# Complete the following
1. In the dialogue on the politics of truth, how did Michel Foucault once define philosophy?
2. Summarize the dialogue on the politics of truth in two sentences.
3. Reproduce word for word the passage of the dialogue on the politics of truth starting at "- Does Foucault" and ending at "Refresh my memory.".

Document excerpt START

10. The Politics Of Truth

- Michel Foucault once defined philosophy as the politics of truth.
- Meaning that claims to truth are used politically.
- Yes. Among his latest work was a series of lectures on the history of Neoliberalism.
- What exactly is Neoliberalism?
- A claim there is a naturally occurring mechanism of exchange that creates wealth for all invisibly and without attention. Interference by government can't be legitimate since the process is invisible and in any case it could only be damaged by interference. Civil Society* claims work the same to provide a supporting legal theory: law need not be forced on the people by the government, cooperation and sympathy result from a naturally occurring process just like that of mutual benefit from free exchange.
- Does Foucault say these truth claims are untrue?
- Not a word along those lines. It is not part of his argument.
- Which is?
- That under cover of such ideas power can be exercised. Government, which has different interests from business, was denied by these claims power to interfere. But there is something even more interesting. Invisible hand mechanisms do seem to be at work here in both the marketplace and civil society. However they do not create wealth or civility for the whole, as is claimed, but only to the benefit of the class that promotes and puts into effect these claims. You know how Marx says capital-based production works?
- Refresh my memory.

Document excerpt END
Data segment START

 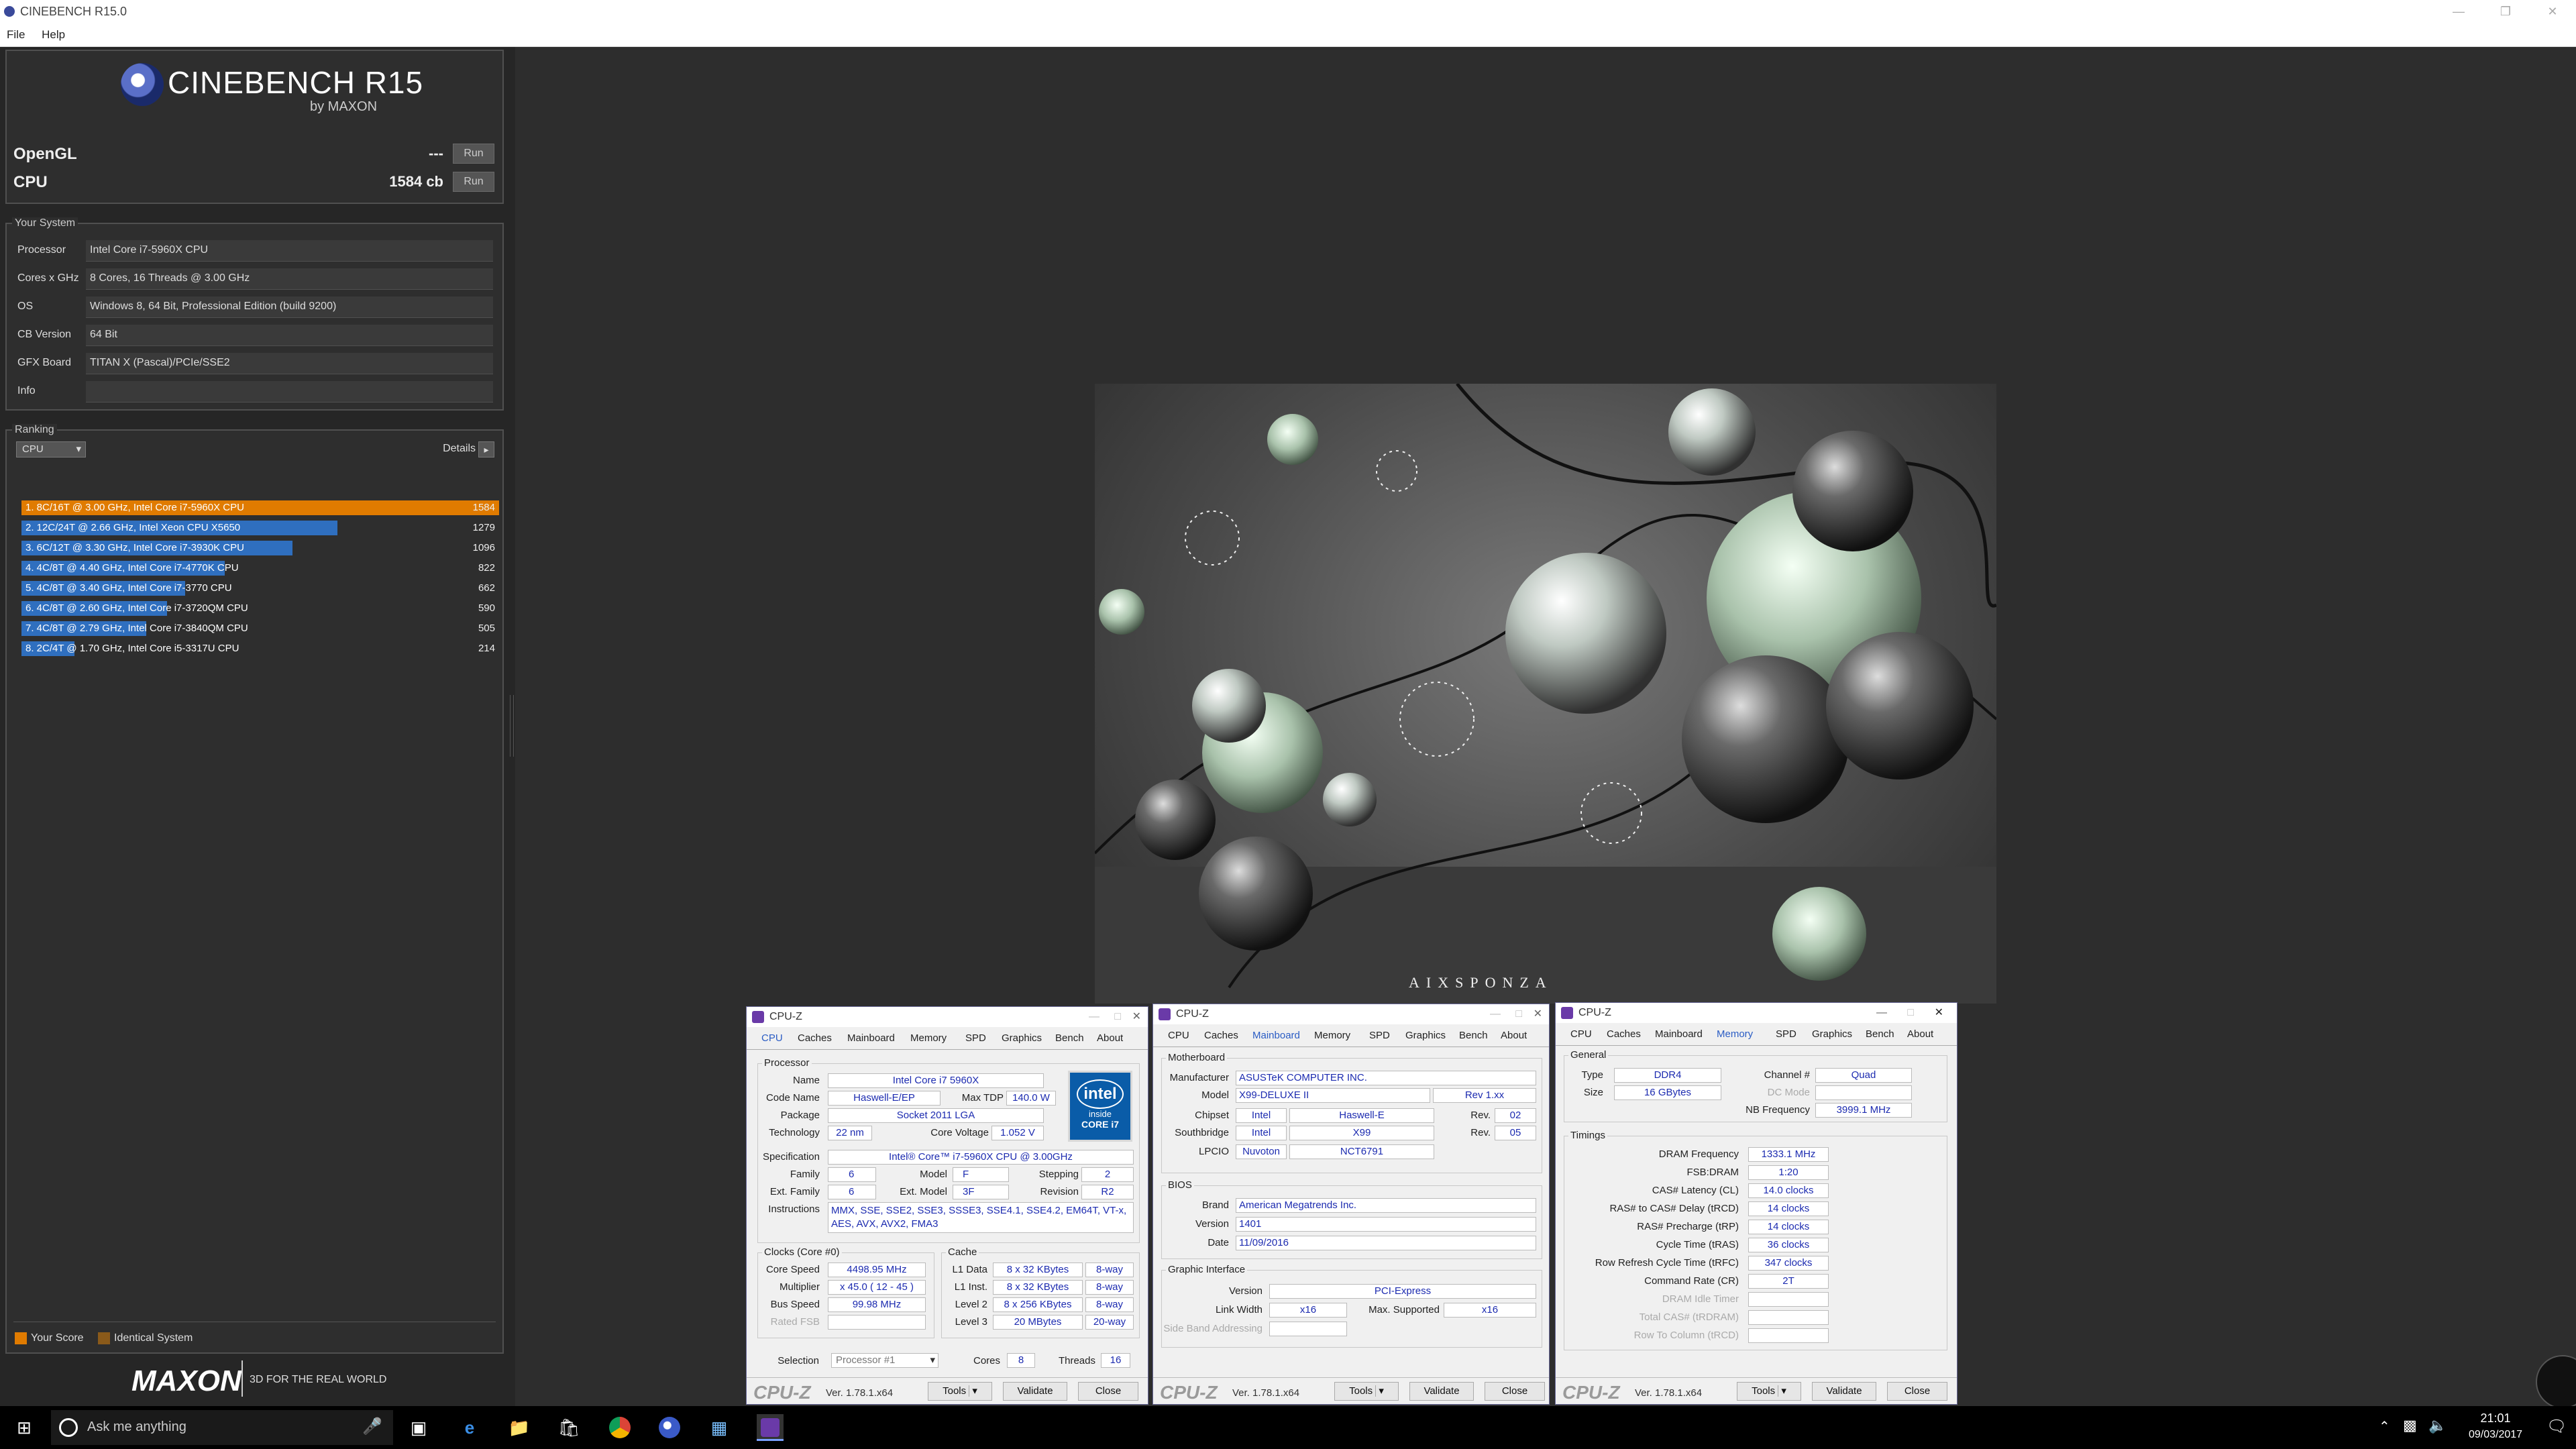 I want to click on chrome-icon, so click(x=619, y=1427).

Data segment END

# Per-task answers
1. He defined philosophy as the politics of truth.

2. The dialogue describes Neoliberalism as the claim that a naturally occurring, invisible mechanism of exchange creates wealth for all, so government interference cannot be legitimate, while Civil Society claims supply a supporting legal theory. Foucault's argument is not that these claims are untrue but that power can be exercised under cover of them, and the dialogue adds that such invisible-hand mechanisms benefit only the class that promotes and puts these claims into effect rather than the whole.

3.
- Does Foucault say these truth claims are untrue?
- Not a word along those lines. It is not part of his argument.
- Which is?
- That under cover of such ideas power can be exercised. Government, which has different interests from business, was denied by these claims power to interfere. But there is something even more interesting. Invisible hand mechanisms do seem to be at work here in both the marketplace and civil society. However they do not create wealth or civility for the whole, as is claimed, but only to the benefit of the class that promotes and puts into effect these claims. You know how Marx says capital-based production works?
- Refresh my memory.